The video, which was played for the jury, also showed her telling police that she went there because her stepmother refused to give her mementos like her late father’s ashes and other belongings. Mitchell’s father and stepmother had been married for 40 years.

But she tried to walk back that statement on the witness stand in July. She claimed to the jury that she had not really intended to take anything — that she just wanted to check on the well-being of her stepmother, who has Alzheimer’s disease.

“My life will never be the same,” Carol Mitchell said in a victim impact statement the prosecutor read to the court Tuesday. “Fear has moved in with me to stay. How could I ever trust Nicole again?”

The defense plans to appeal.

Mitchell represented a Democratic-leaning suburban district in a closely divided Senate, where she often cast the deciding vote, to the consternation of the narrow Republican minority.

Gov. Tim Walz has called special elections for Nov. 4 to fill Mitchell’s seat, and the seat of GOP Sen. Bruce Anderson, of Buffalo, who died in July. Anderson’s district is heavily Republican. Absent an upset in either contest, Senate Democrats are expected to maintain a 64-63 majority.


California
Judge orders Trump administration to restore $5M in federal grant funding to UCLA

LOS ANGELES (AP) — A federal judge has ordered the Trump administration to restore $500 million in federal grant funding that it froze at the University of California, Los Angeles.

U.S. District Judge Rita Lin in San Francisco granted a preliminary injunction on Monday, saying the government likely violated the Administrative Procedure Act, which requires specific procedures and explanations for federal funding cuts. Instead, the government informed UCLA in generalized form letters that multiple grants from various agencies were being suspended but offered no specific details.

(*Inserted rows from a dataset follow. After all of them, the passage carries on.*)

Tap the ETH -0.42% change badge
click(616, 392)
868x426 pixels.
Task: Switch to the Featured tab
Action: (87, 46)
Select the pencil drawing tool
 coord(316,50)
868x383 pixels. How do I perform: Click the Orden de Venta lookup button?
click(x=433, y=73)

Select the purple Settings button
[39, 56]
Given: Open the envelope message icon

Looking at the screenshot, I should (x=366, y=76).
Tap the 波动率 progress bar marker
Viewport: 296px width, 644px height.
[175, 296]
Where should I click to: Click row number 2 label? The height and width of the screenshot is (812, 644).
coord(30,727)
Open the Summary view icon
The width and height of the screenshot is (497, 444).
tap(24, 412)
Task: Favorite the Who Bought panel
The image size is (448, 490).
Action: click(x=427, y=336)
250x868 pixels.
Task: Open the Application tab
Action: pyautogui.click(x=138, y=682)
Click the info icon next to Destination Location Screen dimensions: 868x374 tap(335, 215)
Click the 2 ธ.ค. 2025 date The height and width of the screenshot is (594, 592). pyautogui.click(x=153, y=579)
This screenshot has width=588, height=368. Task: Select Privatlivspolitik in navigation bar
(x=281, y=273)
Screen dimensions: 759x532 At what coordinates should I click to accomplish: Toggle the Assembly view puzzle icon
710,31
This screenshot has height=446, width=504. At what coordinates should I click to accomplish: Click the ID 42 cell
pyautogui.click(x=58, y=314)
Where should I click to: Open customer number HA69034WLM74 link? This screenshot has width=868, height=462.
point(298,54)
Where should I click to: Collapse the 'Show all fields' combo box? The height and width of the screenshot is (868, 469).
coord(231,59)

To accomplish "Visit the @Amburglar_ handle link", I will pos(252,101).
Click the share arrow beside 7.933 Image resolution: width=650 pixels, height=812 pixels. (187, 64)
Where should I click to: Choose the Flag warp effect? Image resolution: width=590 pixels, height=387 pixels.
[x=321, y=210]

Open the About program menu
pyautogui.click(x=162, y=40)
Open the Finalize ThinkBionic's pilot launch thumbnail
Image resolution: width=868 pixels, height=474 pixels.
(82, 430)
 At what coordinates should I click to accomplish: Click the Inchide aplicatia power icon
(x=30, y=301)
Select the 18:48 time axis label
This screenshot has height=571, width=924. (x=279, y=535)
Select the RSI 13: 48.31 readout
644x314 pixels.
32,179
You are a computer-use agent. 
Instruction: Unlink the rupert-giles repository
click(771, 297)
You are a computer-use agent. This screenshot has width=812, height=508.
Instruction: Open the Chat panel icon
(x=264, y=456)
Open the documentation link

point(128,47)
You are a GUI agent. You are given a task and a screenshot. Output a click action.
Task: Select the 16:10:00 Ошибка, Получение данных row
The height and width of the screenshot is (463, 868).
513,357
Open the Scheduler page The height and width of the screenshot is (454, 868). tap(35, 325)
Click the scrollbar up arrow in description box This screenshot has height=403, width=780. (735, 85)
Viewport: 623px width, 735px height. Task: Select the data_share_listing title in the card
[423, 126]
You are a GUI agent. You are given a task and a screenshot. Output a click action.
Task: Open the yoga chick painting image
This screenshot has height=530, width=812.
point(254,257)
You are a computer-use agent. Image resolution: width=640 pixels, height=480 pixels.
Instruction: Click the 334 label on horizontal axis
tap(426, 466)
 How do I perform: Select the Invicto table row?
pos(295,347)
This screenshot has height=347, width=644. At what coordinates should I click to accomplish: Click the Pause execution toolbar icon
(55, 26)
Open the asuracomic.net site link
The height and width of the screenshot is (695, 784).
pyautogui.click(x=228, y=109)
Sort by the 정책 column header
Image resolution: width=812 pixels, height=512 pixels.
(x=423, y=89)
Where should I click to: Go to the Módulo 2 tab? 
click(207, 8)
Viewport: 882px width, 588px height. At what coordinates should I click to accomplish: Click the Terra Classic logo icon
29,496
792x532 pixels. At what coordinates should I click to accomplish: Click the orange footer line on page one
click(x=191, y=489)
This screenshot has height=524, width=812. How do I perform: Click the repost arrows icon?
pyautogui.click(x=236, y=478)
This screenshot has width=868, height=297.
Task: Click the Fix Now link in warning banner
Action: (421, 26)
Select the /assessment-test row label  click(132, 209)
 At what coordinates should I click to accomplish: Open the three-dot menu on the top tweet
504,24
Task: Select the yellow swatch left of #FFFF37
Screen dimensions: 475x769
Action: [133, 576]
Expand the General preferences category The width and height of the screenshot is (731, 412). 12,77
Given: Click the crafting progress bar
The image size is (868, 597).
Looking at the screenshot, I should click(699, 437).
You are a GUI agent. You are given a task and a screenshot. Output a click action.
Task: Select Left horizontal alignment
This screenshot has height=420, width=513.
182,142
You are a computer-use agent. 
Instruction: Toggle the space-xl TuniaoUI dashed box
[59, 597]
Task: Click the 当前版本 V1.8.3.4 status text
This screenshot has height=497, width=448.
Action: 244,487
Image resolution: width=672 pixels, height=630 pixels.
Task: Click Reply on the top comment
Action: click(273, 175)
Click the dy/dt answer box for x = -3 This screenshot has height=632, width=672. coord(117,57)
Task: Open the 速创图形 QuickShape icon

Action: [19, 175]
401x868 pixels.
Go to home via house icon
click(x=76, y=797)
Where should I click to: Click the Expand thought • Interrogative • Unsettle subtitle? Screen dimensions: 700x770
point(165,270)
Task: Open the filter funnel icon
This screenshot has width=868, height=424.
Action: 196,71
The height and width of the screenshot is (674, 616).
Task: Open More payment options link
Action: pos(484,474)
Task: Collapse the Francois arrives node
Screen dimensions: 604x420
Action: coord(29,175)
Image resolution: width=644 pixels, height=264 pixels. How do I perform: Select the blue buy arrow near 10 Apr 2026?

In August, UCLA announced that the Trump administration had suspended $584 million in federal grants over allegations of civil rights violations related to antisemitism and affirmative action.

Lin issued a ruling later that month that resulted in $81 million in grants from the National Science Foundation being restored to UCLA. She ruled that those cuts had violated a June preliminary injunction where she ordered the National Science Foundation to restore dozens of grants that it had terminated at the University of California, which operates 10 campuses across the state.

The White House did not immediately respond to an email from The Associated Press requesting comment on Monday’s ruling.

The Trump administration has used its control of federal funding to push for reforms at elite colleges that the president decries as overrun by liberalism and antisemitism. The administration also has launched investigations into diversity, equity and inclusion efforts, saying they discriminate against white and Asian American students.

Two Ivy League institutions, Columbia and Brown, struck deals to preserve funding that was held up by the Trump administration over similar claims that they had not done enough to respond to campus antisemitism.

In the case of Harvard, which pushed back with a lawsuit over cuts to its funding, a federal judge in early September ruled the funding freeze amounted to illegal retaliation for Harvard’s rejection of the Trump administration’s demands.

The Trump administration had proposed to settle its investigation into UCLA through a $1 billion payment from the institution. Democratic California Gov. Gavin Newsom has called it an extortion attempt.

UCLA has said that such a large payment would “devastate” the institution.

Monday’s ruling concerns hundreds of medical research grants from the National Institutes of Health that include studies into Parkinson’s disease treatment, cancer recovery, cell regeneration in nerves and other areas that campus leaders argue are pivotal for improving the health of Americans.